The same ROM was used for the Minitower, All-Ino and Beige Desktop models. Brown said that he spent “lazy Sunday” using a couple of tools called Rom Fiend and Hex Feed to view the G3 ROM resources.

He soon noticed two unregistered anomalies. The first was the HPOE resource that contained the JPEG image. This was documented in 2014 by another researcher of ROM, Pierre Dandumont and MDash; But this discovery did not show that the JPEG file would show if it had removed.

the second, discovered by Brown, was the NITT resource with ID 43, called “NATIVE 4.3”. It turned out to be the code of the PowerPC-Nemolous SCSI Manager 4.3. The SCSI manager was expected to be ordinary, but Brown noticed at the very end of the data some unexpected Pascal strings.

lines referred to “.Edisk”, “Secret rom-imitation” and “The Team”. Brown wrote that the text “Secret Image”, in particular, it seemed that he could be connected with the image that Dudumont discovered, but could not reveal.

“Some quick search on the Internet, looking for the phrase“ Secret Image ROM ”, showed that it was used for Easter eggs with earlier Mac PowerPc,” Brown noted. “On these machines you just had to enter the text, choose it and drag it to the desktop. Then the image will appear. ”

However, this approach did not work with the secret image G3. Then Brown filed an extracted file in Ghidra, a structure for reverse engineering software. After analysis of the code twice, Ghidra was able to detect an electronic disk driver, which will create a disk of RAM.

from code to the picture

remained aigue as to get a buried and secret picture. An employee who monitored the opening of Brown and launched an emulator -based tool called Infinite Mac, came up with the answer: to create and format the RAM disk and give it the name “Secret Image of ROM”.

This creates a disk with RAM that contains one file: a text file called “Team”. Twice to click the file opens the SimpleText, which displays the image.

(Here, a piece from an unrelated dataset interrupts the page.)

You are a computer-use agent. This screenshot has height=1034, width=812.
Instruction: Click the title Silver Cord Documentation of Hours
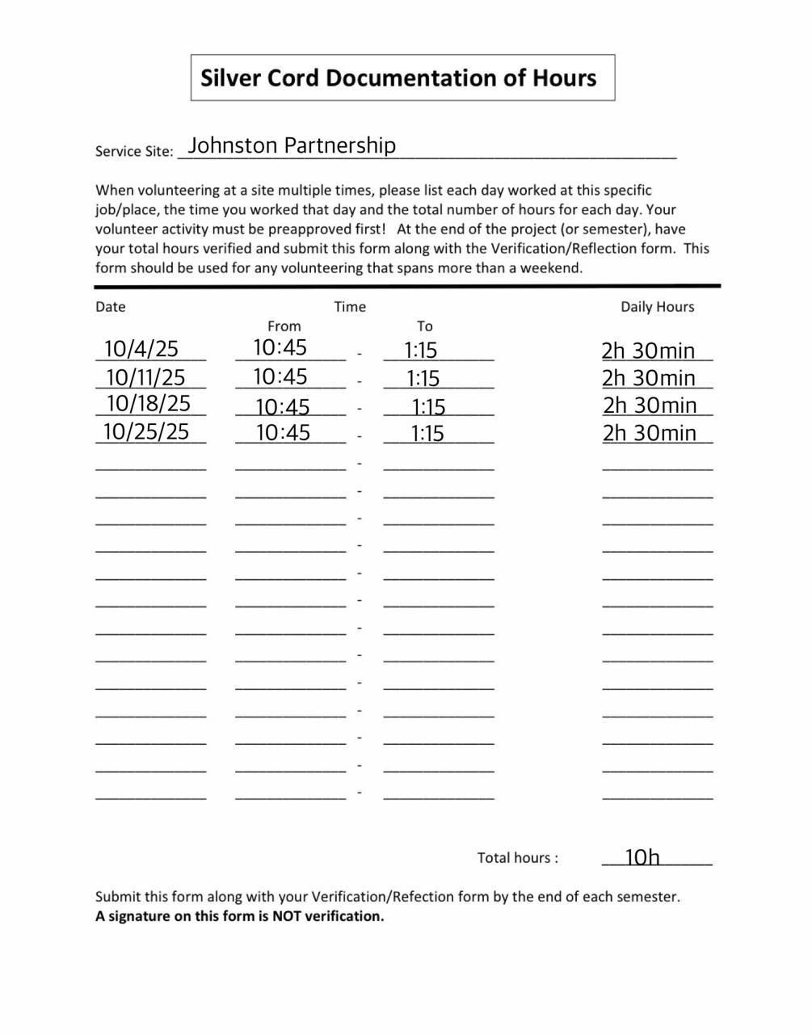[x=398, y=78]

Since then, in other models of that era, various pictures of the Apple team have been discovered.

Brown's post on the opening led to a comment to one of the secret images, Bill Saperstein. He is considered the fourth person on the left in the second row.

“This came from the Easter egg in the original PowerMac, which contained Paula Abdul (of course, without permissions),” said Sapershtein.

The team decided to put himself in Rom G3, but we had to keep it secret, ”he added. Steve Jobs, in the visible, finished practice when he returned to the company in 1997.